Let me selectively quote below from Richard Kennaway. It reminds me of epistemic failures that occur in model UN -like competition of ideas that lack a ground truth. See also: competitive debate, (parts of) academic philosophy, etc. Since there is no ground truth there is selection for different kinds of signal: (the appearance of) virtue, 'nuanced thinking', 'transgressive thought', etc.

(...) Then there are "perspectives" and "extraordinary complexities", but as far as I can see, no idea of trying to move towards knowledge and away from ignorance. There is only endless discussion, and responses to ideas, and confrontation of this view by that view, and so on. There is no evidence, only suggestive stories, real or imaginary. Nothing is ever disproven, nothing is subjected to any experimental test, there is nothing but an endless game of ideas in which the moves are motivated only by the prize of social power.

This is, however, the usual form that thinking takes in the humanities.  It is not the sort of thing that can lead towards knowledge and away from ignorance.

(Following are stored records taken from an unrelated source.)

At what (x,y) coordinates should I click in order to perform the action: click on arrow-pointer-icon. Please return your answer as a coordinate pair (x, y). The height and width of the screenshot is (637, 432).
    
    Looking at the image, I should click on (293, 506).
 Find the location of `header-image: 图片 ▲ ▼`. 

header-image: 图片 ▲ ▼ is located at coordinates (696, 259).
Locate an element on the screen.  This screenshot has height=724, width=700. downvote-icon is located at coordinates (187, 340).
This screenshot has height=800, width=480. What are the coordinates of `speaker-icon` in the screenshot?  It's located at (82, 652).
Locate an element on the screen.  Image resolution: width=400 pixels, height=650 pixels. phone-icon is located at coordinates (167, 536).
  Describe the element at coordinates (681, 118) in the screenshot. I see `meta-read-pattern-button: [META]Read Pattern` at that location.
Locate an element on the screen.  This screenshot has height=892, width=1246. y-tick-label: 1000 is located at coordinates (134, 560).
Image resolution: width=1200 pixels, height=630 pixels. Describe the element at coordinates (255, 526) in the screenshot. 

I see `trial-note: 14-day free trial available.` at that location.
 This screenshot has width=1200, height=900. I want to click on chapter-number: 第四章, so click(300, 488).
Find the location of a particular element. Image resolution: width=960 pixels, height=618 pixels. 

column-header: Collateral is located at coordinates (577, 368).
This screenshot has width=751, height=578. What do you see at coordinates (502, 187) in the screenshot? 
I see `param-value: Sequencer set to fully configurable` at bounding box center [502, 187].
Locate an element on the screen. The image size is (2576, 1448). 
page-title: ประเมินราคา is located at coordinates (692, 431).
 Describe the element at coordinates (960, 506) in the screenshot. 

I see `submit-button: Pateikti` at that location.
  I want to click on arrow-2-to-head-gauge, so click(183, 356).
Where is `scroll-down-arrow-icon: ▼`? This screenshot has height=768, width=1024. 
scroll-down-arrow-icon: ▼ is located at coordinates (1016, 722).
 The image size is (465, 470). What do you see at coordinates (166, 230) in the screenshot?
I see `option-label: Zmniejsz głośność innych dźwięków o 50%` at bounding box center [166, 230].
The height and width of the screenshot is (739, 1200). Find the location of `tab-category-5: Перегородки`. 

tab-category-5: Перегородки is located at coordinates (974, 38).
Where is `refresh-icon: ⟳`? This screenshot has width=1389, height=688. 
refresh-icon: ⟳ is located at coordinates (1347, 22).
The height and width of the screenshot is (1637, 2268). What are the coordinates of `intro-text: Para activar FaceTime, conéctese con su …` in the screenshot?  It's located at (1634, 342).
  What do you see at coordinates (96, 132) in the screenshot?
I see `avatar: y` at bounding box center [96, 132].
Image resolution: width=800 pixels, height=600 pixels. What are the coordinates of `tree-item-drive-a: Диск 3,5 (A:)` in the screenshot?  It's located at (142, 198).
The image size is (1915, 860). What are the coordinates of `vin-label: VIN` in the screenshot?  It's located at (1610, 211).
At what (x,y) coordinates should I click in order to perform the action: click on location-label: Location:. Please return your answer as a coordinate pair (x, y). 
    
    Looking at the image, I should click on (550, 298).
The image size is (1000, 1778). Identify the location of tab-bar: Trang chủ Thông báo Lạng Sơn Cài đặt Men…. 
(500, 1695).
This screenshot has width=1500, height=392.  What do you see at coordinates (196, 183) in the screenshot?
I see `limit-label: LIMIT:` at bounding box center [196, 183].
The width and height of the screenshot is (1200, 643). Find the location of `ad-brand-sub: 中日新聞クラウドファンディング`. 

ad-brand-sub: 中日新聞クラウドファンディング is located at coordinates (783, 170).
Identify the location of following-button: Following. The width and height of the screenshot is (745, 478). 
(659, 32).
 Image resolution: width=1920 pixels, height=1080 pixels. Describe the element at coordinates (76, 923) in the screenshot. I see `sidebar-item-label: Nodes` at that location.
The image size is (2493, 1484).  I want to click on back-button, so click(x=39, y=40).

The very idea seems out of bounds.

What is the source of this quote?  I’d like to read more, and some searching has not revealed it.

Found it, sorry.

A fun exercise is to look at actual UN resolutions, and see how much they differ from these.

Here's Resolution 2712 from a few weeks ago, on "The situation in the Middle East, including the Palestinian question:

The Security Council,

(here I skip preambulatory clauses that altogether are as long as the rest of the text),

1. Demands that all parties comply with their obligations under international law, including international humanitarian law, notably with regard to the protection of civilians, especially children;

2. Calls for urgent and extended humanitarian pauses and corridors throughout the Gaza Strip for a sufficient number of days to enable, consistent with international humanitarian law, the full, rapid, safe, and unhindered humanitarian access for United Nations humanitarian agencies and their implementing partners, the International Committee of the Red Cross and other impartial humanitarian organizations, to facilitate the continuous, sufficient and unhindered provision of essential goods and services important to the well-being of civilians, especially children, throughout the Gaza Strip, including water, electricity, fuel, food, and medical supplies, as well as emergency repairs to essential infrastructure, and to enable urgent rescue and recovery efforts, including for missing children in damaged and destroyed buildings, and including the medical evacuation of sick or injured children and their care givers;

3. Calls for the immediate and unconditional release of all hostages held by Hamas and other groups, especially children, as well as ensuring immediate humanitarian access;

4. Calls on all parties to refrain from depriving the civilian population in the Gaza Strip of basic services and humanitarian assistance indispensable to their survival, consistent with international humanitarian law, which has a disproportionate impact on children, welcomes the initial, although limited, provision of humanitarian supplies to civilians in the Gaza Strip and calls for the scaling up of the provision of such supplies to meet the humanitarian needs of the civilian population, especially children;

5. Underscores the importance of coordination, humanitarian notification, and deconfliction mechanisms, to protect all medical and humanitarian staff, vehicles including ambulances, humanitarian sites, and critical infrastructure, including UN facilities, and to help facilitate the movement of aid convoys and patients, in particular sick and injured children and their care-givers;

6. Requests the Secretary-General to report orally to the Security Council on the implementation of this resolution at the next mandated meeting of the Security Council on the situation in the Middle East, and further requests the Secretary-General to identify options to effectively monitor the implementation of this resolution as a matter of prime concern;

7. Decides to remain seized of the matter.